Based on this facility's data, families visiting should ask: "What changes have been made since the serious inspection findings, and how are you preventing similar issues?" "Can I visit during a mealtime to observe dining assistance and food quality?" "How do you handle medical emergencies, and what is your hospital transfer rate?" "Can I speak with family members of current residents about their experience?" These questions are particularly relevant given the facility's Immediate Jeopardy citations.

Is The Lutheran Home: Belle Plaine Safe?

Based on CMS inspection data, THE LUTHERAN HOME: BELLE PLAINE has documented safety concerns. Inspectors have issued 1 Immediate Jeopardy citation (the most serious violation level indicating risk of serious injury or death). The facility has a 4-star overall rating and ranks #1 of 100 nursing homes in Minnesota. Families considering this facility should ask detailed questions about what corrective actions have been taken since these incidents.

Do Nurses at The Lutheran Home: Belle Plaine Stick Around?

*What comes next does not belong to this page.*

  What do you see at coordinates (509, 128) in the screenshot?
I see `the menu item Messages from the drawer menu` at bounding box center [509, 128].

THE LUTHERAN HOME: BELLE PLAINE has a staff turnover rate of 33%, which is about average for Minnesota nursing homes (state average: 46%). Moderate turnover is common in nursing homes, but families should still ask about staff tenure and how the facility maintains care continuity when employees leave.

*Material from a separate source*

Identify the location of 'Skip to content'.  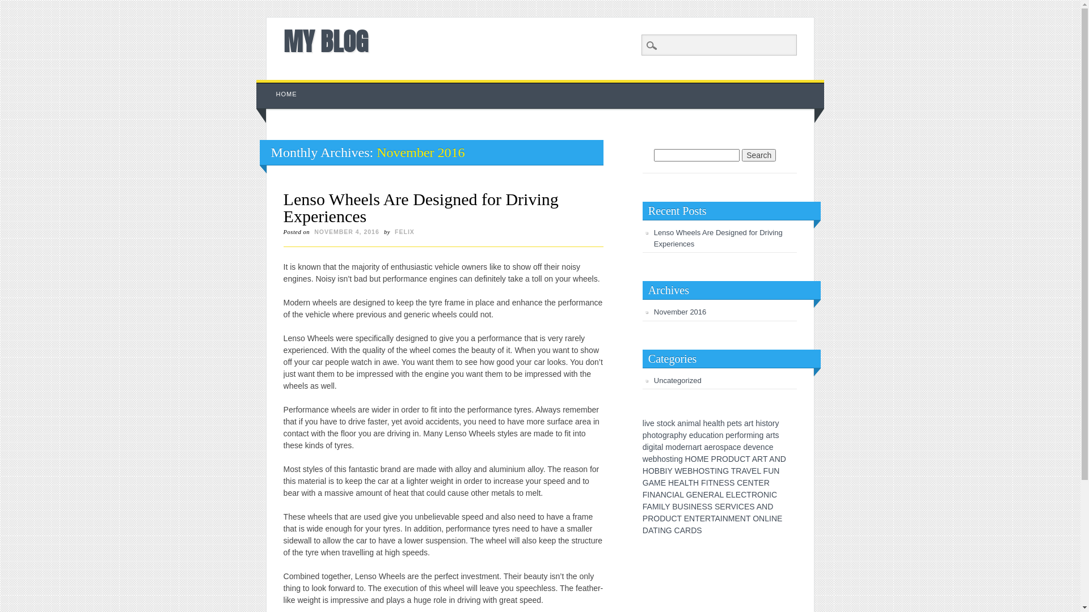
(282, 85).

Was The Lutheran Home: Belle Plaine Ever Fined?

THE LUTHERAN HOME: BELLE PLAINE has been fined $8,827 across 1 penalty action. This is below the Minnesota average of $33,167. While any fine indicates a compliance issue, fines under $50,000 are relatively common and typically reflect isolated problems that were subsequently corrected. Families should ask what specific issues led to these fines and confirm they've been resolved.

Is The Lutheran Home: Belle Plaine on Any Federal Watch List?

THE LUTHERAN HOME: BELLE PLAINE is not on any federal watch list. The most significant is the Special Focus Facility (SFF) program, which identifies the bottom 1% of nursing homes nationally based on persistent, serious quality problems. Not being on this list means the facility has avoided the pattern of deficiencies that triggers enhanced federal oversight. This is a positive indicator, though families should still review the facility's inspection history directly.